INFORMATION
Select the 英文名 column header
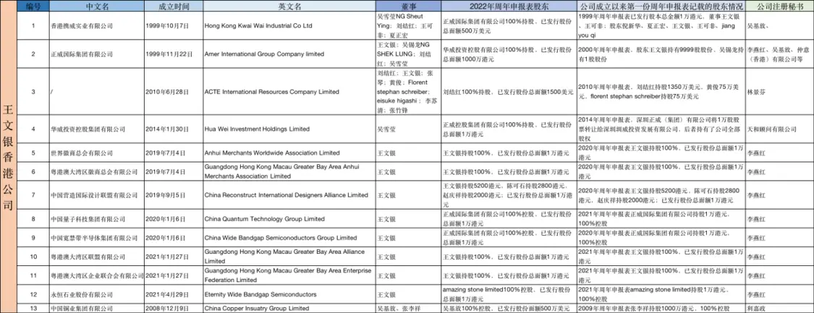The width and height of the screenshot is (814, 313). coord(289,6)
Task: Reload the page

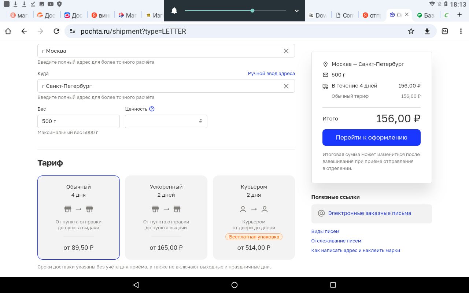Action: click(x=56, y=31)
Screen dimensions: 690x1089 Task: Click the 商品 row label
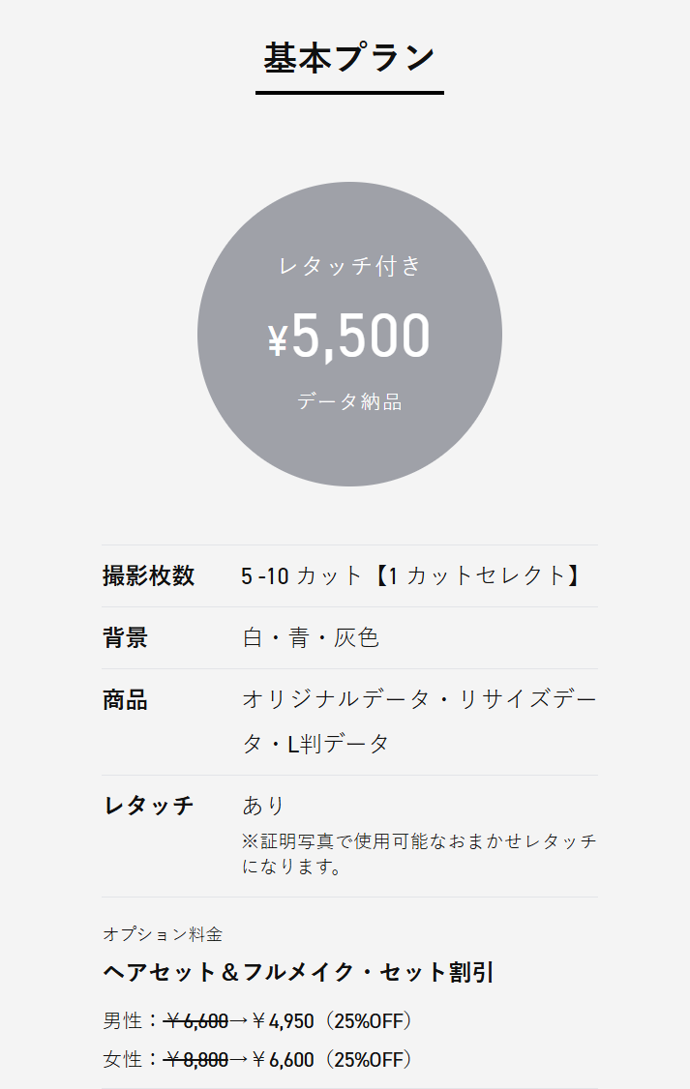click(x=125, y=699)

---

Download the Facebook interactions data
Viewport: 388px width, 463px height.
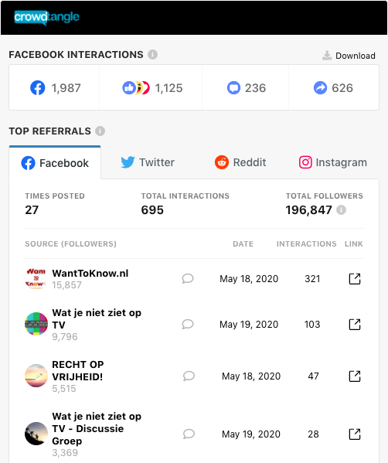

==

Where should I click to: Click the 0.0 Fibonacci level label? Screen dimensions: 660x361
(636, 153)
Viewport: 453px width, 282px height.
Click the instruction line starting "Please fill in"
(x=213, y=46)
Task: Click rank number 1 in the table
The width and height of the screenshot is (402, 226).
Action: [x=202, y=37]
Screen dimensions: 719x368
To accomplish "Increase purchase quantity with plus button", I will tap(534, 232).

WORK INSTRUCTIONS
Look over the records above, and wherever a line contains the string "Viewport", copy that line.

EXERCISE OUTPUT
Viewport: 388px width, 463px height.
Viewport: 453px width, 282px height.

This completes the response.